To be successful, any US effort against ISIL cannot be seen as a war on Sunnis, and the role of Gulf countries, Jordan and Turkey adds legitimacy.

“For some it will mean contributing to the desperately needed humanitarian relief effort. For some it will mean helping to identify, track, and cut off ISIL’s funding, and prevent the flow of foreign fighters,” the US Secretary of State John Kerry said on Monday.

So far, there have been no commitments made by these US allies, some of whom have competing interests even as they all oppose ISIL, and want to ensure that the US strategy does not strengthen adversaries in the process, analysts said.

Gulf leaders are also still sceptical about Washington’s commitment on a number of fronts, most importantly in Syria, where Mr Obama has backed away from strong action before.

Their level of involvement in the US plan could hinge on Mr Kerry’s meetings with GCC foreign ministers in Jeddah on Thursday.

“They’re waiting to see what Kerry shows up with this week,” said a source in Washington familiar with Gulf deliberations. “It has to be a true partnership.”

The Sunni-led countries will not “go beyond their respective comfort zones in terms of effort and risk unless they are utterly convinced that the United States is orchestrating the overall effort and will do so for the duration”, Frederic C Hof, a senior fellow with the Atlantic Council’s Rafik Hariri Center for the Middle East, wrote on the centre’s website on Tuesday.

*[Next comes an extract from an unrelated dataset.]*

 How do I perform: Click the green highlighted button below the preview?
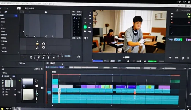[x=152, y=61]
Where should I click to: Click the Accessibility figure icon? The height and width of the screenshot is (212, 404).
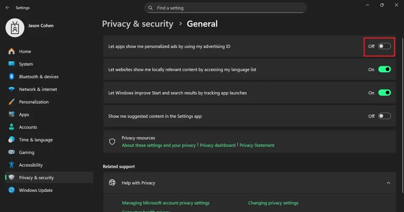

But the hurdles to convincing the Arab countries and Turkey will be high, analysts said. They are wary that airstrikes in Syria against ISIL without significant support for Free Syrian Army rebels could strengthen Bashar Al Assad’s regime, and by extension his patron, Iran.

The US has conducted more than 130 airstrikes to support Iraqi forces, Kurdish peshmerga and Sunni tribal fighters battling ISIL in Iraq. But they have also backed up Shia militias and their Iranian battlefield advisers. Gulf countries do not want Shia Islamist forces backed by Tehran to be empowered, which would further alienate Sunni Arab Iraqis.

“I heard someone very important [in the Gulf] asking an American ambassador, ‘why is ISIS a redline but Hizbollah’s intervention in Syria and killing civilians was not? Why was Mosul not a redline but Irbil is a redline?’”, said Mustafa Alani, a senior analyst at the Geneva-based Gulf Research Centre.

As part of the US plan, UAE officials want the US and European countries to more comprehensively shut down financial and “ideological” networks that could fund extremists in Syria and Iraq.

While Qatar and Kuwait were described by a senior US treasury department official earlier this year as “permissive” terrorist funding environments and terror designations against individuals in Kuwait have increased recently, Qatar has proved itself useful to the US, helping free American hostages held by Al Qaeda affiliates and maintaining a close relationship with US intelligence, according to analysts.

“Backing these support networks and organisations is a sophisticated ideological, financial and communications complex that includes countries, charities, companies and individuals,” Mr Al Otaiba wrote.

“It must be choked off through an organised programme of better intelligence, more-aggressive law enforcement and tougher sanctions.”